«Junto a la conciencia queda también oscurecido el sentido de Dios, y entonces, perdido este decisivo punto de referencia interior, se pierde el sentido del pecado. He aquí por qué mi Predecesor Pío XII, con una frase que ha llegado a ser casi proverbial, pudo declarar en una ocasión que “el pecado del siglo es la pérdida del sentido del pecado”» ((S.S. Juan Pablo II, Reconciliatio et Paenitentia, 18)).

Las palabras de Juan Pablo II resuenan en nuestra mente y corazón para tratar de entender nuestra propia realidad. En otros artículos hemos entendido la grandeza de nuestra naturaleza al ser creados a imagen y semejanza de Dios, invitados a plenificar nuestra existencia viviendo el amor.

Es importante entender también cómo el hombre, haciendo mal uso de su libertad, opta por alejarse de su Creador, rompe con Él y peca. El pecado es ruptura, rechazo y desconfianza del Plan de Dios. Por el pecado la imagen queda oscurecida y la semejanza perdida. Nuestros primeros padres rompen la comunión con Dios, quieren alcanzar su realización y felicidad no con Él sino frente a Él, incluso contra Él.

No podemos entender la realidad del mundo y del hombre actual si olvidamos la importancia del pecado. «El mal procede de la desobediencia y el rechazo con que la criatura humana desde su libertad responde a Dios y a sus amorosos designios es la fuente de toda ruptura, y no sólo ello, sino es fuerza de ruptura, de anti-amor que obstaculizará permanentemente el crecimiento en el amor y la comunión, tanto desde el corazón de los hombres, como desde las diversas estructuras por ellos creadas, en las cuales el pecado de sus autores ha impreso su huella destructora» ((Camino hacia Dios n. 104)).
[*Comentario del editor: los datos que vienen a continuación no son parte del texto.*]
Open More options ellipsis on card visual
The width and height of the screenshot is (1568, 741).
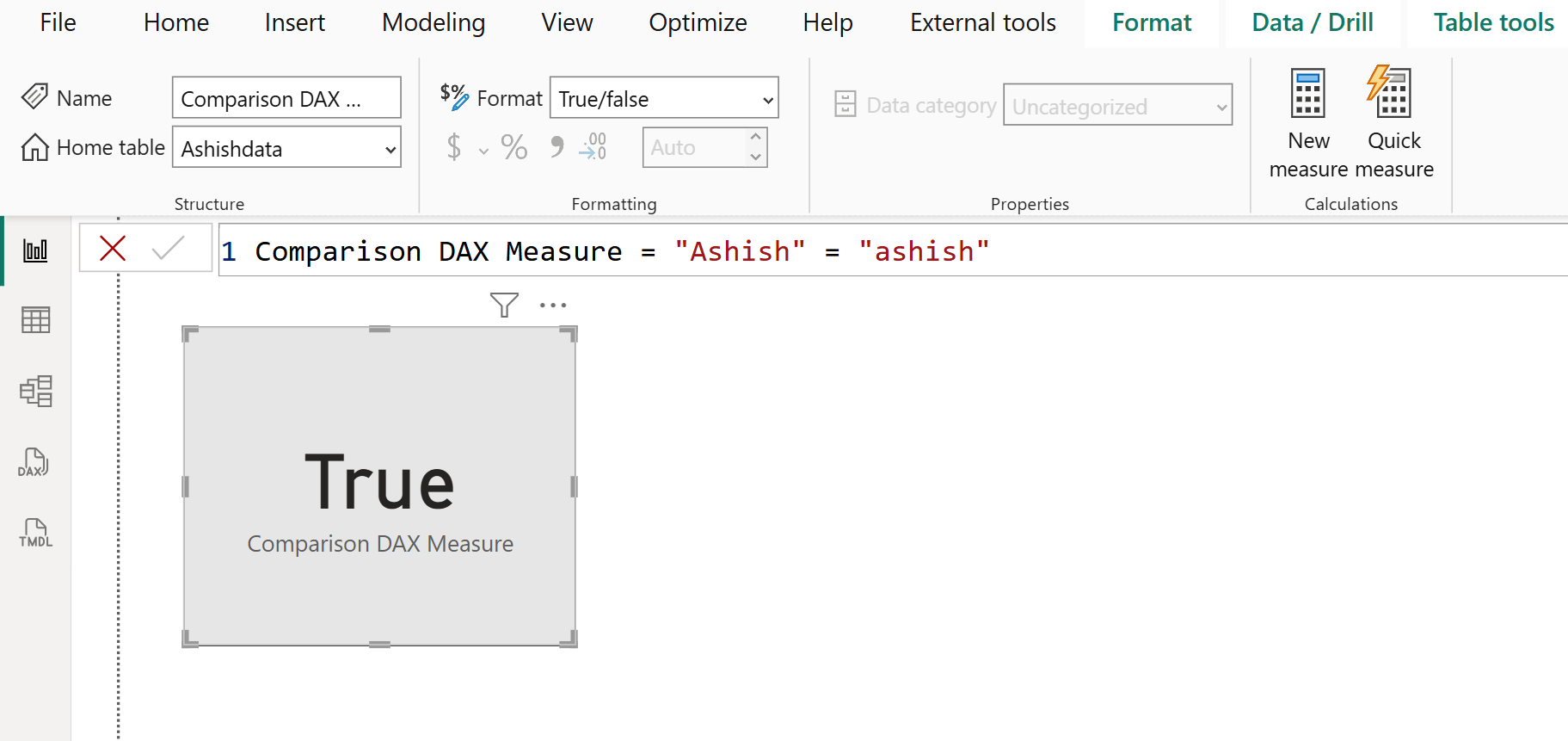tap(553, 305)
[pullquote]Muy equivocados estamos los seres humanos cuando queremos entendernos a nosotros mismos y nos olvidamos del pecado, que es un dato antropológico fundamental. Hoy en día la conciencia del pecado y el sentido del mismo están oscurecidos, porque el ser humano vive de espaldas a Dios y a sí mismo.[/pullquote]

Se trata de mirarnos integralmente, como Dios nos mira, sabiéndonos hijos de Dios, creados por amor y con una libertad que, mal empleada, introdujo una alteración que afectó la realidad del ser humano y sus relaciones básicas.

© 2015 – Humberto Del Castillo Drago para el Centro de Estudios Católicos – CEC

Humberto Del Castillo Drago

Humberto nació en la ciudad de Lima (Perú). Pertenece al Sodalicio de Vida Cristiana, y es fundador y director del Centro de Desarrollo Integral de la Persona Areté.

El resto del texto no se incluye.